Recorded data
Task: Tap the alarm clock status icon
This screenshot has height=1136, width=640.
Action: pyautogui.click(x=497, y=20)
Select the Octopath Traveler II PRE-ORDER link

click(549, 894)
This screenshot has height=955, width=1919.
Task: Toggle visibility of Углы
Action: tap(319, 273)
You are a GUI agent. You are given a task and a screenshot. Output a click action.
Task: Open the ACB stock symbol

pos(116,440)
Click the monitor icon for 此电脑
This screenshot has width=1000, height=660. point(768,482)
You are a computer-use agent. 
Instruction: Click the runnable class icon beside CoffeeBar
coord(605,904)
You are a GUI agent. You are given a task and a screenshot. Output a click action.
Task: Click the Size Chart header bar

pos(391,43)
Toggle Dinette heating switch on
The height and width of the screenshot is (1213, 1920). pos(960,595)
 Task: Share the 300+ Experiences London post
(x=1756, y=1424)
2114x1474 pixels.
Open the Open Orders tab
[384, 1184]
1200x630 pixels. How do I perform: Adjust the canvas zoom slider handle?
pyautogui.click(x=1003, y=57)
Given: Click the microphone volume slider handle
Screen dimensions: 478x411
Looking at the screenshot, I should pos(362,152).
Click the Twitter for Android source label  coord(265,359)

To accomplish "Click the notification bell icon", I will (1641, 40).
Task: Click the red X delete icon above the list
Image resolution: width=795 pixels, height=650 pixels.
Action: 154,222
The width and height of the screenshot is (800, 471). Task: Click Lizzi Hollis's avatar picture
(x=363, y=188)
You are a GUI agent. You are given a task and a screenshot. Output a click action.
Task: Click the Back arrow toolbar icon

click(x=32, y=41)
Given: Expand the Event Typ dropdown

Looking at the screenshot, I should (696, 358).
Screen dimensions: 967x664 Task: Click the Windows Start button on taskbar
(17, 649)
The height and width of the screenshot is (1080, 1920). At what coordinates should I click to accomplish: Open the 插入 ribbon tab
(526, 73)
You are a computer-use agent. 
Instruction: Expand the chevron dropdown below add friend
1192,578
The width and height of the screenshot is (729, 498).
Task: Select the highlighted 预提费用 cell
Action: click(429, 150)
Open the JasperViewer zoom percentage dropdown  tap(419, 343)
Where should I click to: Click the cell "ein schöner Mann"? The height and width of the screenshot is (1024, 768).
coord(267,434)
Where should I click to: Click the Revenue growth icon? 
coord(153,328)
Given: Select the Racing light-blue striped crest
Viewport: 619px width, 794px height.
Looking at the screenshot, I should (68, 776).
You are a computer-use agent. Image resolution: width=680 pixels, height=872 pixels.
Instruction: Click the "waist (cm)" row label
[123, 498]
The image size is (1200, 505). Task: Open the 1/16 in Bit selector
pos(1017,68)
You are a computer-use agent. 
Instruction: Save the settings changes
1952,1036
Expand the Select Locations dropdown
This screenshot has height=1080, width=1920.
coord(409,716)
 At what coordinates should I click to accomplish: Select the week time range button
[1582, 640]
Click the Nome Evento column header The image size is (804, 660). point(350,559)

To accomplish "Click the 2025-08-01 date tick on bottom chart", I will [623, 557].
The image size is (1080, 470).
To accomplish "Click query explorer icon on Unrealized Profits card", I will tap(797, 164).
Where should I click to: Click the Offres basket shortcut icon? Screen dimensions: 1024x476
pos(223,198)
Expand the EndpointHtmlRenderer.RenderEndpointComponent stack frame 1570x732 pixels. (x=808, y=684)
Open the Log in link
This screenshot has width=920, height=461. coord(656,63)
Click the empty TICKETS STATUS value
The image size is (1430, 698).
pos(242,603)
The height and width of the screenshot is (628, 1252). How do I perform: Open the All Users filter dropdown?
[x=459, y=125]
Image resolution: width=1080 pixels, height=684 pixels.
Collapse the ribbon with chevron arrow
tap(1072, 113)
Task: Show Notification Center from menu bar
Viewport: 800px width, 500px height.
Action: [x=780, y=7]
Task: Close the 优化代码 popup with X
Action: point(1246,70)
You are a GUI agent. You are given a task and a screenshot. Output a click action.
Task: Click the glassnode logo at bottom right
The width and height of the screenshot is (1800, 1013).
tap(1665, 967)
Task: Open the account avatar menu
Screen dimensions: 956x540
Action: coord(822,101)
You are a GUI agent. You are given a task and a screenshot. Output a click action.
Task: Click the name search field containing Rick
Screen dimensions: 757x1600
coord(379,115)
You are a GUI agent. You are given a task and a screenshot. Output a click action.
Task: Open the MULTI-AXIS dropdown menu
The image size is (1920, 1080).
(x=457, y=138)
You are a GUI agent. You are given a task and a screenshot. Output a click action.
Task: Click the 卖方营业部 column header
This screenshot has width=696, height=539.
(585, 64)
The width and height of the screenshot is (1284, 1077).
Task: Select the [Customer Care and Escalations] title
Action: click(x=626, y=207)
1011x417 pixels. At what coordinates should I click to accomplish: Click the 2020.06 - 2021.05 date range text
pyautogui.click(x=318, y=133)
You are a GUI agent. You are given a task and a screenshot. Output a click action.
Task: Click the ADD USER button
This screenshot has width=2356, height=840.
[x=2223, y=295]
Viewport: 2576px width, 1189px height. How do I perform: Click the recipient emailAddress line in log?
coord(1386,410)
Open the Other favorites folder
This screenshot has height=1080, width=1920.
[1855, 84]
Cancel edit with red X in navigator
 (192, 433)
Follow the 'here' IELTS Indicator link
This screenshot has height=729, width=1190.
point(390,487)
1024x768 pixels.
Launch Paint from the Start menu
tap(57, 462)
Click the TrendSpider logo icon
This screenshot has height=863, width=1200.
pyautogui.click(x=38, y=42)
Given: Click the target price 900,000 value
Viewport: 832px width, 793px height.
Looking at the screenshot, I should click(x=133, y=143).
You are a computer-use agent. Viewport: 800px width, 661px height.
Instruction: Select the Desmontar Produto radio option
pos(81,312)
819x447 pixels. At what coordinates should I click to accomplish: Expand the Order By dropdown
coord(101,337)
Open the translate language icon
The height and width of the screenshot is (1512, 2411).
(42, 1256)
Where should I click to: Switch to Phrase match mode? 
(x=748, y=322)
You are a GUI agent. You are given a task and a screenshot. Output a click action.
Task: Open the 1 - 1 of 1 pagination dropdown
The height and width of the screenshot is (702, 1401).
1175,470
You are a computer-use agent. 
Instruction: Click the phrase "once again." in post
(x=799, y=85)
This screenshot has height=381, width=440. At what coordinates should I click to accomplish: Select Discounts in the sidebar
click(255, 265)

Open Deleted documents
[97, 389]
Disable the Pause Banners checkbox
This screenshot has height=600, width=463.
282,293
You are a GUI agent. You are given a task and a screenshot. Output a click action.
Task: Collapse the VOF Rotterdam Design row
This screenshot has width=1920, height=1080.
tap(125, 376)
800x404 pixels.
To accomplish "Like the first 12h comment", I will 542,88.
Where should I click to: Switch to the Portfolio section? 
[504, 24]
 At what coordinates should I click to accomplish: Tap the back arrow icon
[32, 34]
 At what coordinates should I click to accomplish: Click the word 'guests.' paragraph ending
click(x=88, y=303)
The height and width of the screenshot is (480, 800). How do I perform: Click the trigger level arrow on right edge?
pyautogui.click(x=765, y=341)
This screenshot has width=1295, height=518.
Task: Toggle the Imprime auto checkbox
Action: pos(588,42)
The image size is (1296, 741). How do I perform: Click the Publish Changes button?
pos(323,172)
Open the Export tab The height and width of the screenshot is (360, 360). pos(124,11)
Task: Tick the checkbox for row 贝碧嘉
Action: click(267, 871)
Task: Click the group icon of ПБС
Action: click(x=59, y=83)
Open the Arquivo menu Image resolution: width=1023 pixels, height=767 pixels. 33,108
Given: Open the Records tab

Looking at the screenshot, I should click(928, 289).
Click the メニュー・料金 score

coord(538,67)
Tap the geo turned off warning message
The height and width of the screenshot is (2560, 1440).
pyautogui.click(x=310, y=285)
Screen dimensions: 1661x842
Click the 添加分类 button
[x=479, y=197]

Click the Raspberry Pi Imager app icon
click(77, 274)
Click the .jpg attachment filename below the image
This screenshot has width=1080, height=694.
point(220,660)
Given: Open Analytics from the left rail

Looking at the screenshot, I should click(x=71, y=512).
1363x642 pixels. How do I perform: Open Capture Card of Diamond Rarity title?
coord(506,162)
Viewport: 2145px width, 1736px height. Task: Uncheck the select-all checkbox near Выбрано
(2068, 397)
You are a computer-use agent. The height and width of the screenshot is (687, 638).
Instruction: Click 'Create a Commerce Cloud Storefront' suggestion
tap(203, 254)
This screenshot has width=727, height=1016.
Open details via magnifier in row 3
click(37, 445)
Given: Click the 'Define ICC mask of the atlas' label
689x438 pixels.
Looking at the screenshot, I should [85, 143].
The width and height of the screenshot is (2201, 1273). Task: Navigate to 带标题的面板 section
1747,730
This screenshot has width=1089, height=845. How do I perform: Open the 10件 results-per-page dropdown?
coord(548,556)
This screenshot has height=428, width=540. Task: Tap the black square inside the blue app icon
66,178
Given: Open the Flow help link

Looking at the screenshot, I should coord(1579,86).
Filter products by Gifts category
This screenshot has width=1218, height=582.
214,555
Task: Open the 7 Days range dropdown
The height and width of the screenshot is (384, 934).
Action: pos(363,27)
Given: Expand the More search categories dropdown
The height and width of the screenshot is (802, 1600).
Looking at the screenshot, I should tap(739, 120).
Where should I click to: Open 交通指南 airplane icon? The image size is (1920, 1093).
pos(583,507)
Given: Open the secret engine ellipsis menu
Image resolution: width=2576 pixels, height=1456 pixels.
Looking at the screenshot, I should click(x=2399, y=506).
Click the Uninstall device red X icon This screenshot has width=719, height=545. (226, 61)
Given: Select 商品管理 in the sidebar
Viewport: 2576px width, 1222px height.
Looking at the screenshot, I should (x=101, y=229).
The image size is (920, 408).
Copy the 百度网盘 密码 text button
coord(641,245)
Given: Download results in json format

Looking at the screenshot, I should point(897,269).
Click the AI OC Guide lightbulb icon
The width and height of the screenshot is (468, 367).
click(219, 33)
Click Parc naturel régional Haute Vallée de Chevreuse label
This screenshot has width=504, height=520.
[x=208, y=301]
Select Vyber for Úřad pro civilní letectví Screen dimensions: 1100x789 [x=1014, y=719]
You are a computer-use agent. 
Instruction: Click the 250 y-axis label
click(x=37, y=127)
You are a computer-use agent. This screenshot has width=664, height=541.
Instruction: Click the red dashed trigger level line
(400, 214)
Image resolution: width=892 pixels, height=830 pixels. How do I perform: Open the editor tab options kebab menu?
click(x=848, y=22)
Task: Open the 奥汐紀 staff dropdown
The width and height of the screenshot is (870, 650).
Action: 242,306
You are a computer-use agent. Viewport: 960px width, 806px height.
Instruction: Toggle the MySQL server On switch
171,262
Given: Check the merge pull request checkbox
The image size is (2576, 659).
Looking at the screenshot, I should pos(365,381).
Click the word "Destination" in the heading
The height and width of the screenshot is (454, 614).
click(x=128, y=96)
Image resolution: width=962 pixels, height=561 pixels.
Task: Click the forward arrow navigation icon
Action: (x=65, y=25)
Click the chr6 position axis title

- _Description of the task_:
Quote the lines above exactly, beginning with the line that contains "Click the メニュー・料金 score" and continuing through the line that contains "point(220,660)".

- _Right answer_:
Click the メニュー・料金 score

coord(538,67)
Tap the geo turned off warning message
The height and width of the screenshot is (2560, 1440).
pyautogui.click(x=310, y=285)
Screen dimensions: 1661x842
Click the 添加分类 button
[x=479, y=197]

Click the Raspberry Pi Imager app icon
click(77, 274)
Click the .jpg attachment filename below the image
This screenshot has width=1080, height=694.
point(220,660)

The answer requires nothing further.